WHAT IS REQUIRED. Return all lines from the entries below in which the word "card" is present.

DATASET EXCERPTS.
######

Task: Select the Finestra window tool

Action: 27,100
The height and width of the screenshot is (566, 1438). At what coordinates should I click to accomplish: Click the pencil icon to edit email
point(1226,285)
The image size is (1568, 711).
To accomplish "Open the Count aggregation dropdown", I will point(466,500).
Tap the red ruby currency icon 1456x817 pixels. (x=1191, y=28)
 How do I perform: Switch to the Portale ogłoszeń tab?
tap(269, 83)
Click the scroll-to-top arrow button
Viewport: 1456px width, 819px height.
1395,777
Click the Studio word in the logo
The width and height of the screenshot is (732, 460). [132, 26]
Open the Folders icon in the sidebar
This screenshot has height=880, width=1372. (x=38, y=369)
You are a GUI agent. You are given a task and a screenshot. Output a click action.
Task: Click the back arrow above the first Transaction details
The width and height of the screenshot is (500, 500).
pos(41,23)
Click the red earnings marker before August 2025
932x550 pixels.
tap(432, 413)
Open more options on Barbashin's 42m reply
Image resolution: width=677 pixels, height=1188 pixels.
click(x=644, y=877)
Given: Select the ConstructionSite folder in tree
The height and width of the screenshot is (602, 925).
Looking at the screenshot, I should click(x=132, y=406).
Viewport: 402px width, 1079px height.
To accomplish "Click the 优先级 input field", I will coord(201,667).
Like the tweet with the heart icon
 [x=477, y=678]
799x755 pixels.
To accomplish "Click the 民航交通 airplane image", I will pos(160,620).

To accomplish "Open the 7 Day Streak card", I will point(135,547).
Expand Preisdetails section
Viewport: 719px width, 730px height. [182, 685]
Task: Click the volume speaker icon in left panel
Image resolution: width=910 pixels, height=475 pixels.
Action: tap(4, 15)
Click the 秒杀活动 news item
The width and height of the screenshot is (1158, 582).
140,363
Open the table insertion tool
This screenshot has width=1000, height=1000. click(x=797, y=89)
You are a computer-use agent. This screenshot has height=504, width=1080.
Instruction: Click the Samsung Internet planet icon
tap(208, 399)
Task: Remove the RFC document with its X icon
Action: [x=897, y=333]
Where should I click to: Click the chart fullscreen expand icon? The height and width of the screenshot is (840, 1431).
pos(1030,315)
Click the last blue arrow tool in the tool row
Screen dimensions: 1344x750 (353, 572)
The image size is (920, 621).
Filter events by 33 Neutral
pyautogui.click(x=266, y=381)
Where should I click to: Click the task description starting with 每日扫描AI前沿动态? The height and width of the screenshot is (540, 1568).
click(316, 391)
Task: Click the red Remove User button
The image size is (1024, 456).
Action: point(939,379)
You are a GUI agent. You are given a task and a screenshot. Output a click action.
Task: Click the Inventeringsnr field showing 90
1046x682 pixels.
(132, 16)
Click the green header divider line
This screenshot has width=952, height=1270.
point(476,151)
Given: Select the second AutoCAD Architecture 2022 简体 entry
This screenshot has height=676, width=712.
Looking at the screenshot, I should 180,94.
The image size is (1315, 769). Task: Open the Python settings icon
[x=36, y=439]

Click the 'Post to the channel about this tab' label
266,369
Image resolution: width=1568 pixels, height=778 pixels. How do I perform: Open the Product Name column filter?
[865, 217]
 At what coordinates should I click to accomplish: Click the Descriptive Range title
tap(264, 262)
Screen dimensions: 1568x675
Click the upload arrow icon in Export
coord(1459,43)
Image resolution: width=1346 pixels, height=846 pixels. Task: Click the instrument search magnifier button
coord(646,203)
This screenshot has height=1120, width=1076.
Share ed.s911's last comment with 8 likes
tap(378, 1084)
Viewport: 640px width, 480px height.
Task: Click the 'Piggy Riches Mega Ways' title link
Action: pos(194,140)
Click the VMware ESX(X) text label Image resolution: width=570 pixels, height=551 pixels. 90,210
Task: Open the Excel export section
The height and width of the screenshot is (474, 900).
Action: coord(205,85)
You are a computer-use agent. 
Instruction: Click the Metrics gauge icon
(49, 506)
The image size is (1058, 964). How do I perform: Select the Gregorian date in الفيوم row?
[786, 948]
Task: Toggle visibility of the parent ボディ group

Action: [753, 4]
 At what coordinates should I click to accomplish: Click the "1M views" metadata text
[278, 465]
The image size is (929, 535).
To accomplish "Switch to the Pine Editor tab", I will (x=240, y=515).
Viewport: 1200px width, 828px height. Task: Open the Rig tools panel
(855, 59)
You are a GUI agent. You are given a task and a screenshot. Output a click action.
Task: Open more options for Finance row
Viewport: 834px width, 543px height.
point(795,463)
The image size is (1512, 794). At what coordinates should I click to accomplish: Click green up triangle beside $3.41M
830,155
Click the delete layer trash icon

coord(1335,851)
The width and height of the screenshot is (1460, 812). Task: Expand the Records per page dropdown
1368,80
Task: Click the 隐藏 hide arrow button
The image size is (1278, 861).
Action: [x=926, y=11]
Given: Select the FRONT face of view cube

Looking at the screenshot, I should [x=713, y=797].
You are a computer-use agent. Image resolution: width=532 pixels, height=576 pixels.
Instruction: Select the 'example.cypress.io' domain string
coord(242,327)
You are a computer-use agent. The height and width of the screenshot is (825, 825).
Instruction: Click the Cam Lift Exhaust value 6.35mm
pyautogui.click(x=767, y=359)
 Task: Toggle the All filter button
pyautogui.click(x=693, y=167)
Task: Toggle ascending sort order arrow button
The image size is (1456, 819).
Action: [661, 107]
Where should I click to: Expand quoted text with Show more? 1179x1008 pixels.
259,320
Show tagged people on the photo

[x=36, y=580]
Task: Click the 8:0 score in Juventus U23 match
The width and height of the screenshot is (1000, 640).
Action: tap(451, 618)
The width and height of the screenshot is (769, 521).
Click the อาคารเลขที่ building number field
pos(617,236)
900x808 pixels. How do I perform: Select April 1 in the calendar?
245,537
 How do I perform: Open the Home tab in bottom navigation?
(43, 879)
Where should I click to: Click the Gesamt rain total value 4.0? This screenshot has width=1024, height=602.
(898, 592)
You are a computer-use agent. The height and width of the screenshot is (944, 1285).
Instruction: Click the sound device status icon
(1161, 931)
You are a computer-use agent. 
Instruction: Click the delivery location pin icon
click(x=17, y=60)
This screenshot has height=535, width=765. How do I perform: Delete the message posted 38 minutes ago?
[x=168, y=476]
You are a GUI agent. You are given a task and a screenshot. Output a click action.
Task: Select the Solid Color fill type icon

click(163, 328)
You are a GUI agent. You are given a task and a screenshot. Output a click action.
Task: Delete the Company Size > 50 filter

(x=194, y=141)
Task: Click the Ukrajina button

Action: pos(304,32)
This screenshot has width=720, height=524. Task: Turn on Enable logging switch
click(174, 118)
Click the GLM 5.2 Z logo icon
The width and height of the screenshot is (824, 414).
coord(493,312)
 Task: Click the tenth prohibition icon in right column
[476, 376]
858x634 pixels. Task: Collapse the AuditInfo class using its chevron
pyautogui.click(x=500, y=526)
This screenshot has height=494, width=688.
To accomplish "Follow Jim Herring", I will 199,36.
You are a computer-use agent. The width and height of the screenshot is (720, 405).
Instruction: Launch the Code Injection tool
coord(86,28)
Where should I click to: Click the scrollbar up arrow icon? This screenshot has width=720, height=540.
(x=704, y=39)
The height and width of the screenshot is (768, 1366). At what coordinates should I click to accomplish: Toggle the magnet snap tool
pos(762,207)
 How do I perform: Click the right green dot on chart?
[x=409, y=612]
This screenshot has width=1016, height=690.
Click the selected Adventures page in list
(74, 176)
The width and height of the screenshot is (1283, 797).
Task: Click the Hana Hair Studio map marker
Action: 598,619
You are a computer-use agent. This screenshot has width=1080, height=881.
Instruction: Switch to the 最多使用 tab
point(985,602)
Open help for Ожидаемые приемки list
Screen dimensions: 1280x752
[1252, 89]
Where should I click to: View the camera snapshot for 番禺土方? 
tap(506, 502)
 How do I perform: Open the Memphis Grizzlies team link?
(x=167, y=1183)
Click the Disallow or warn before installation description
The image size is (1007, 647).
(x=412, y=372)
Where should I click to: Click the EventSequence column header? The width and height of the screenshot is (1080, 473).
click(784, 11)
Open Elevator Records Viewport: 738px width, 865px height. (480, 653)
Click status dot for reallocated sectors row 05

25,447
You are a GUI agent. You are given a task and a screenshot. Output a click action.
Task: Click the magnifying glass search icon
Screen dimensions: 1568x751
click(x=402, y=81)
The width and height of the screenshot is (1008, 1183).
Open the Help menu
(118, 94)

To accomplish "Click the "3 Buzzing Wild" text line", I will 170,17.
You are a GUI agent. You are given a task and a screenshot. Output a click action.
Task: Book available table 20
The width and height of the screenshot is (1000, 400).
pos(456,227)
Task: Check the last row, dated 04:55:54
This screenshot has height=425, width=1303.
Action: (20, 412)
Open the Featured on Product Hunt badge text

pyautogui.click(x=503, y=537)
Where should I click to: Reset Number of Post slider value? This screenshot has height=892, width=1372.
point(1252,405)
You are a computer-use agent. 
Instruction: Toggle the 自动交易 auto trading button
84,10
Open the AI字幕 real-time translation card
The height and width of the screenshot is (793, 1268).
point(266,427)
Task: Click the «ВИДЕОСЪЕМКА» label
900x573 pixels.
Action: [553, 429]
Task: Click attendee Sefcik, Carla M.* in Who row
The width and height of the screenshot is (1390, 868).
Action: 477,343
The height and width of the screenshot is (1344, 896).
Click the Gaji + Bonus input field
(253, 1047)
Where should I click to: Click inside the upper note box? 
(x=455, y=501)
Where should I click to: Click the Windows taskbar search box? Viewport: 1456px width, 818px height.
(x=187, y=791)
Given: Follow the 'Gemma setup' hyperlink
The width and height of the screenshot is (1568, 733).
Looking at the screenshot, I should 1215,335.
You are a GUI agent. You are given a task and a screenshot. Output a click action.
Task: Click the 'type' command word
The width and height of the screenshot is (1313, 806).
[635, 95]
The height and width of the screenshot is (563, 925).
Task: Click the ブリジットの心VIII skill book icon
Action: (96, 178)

######

ANSWER FOR THE TASK.
To accomplish "Open the 7 Day Streak card", I will point(135,547).
Open the AI字幕 real-time translation card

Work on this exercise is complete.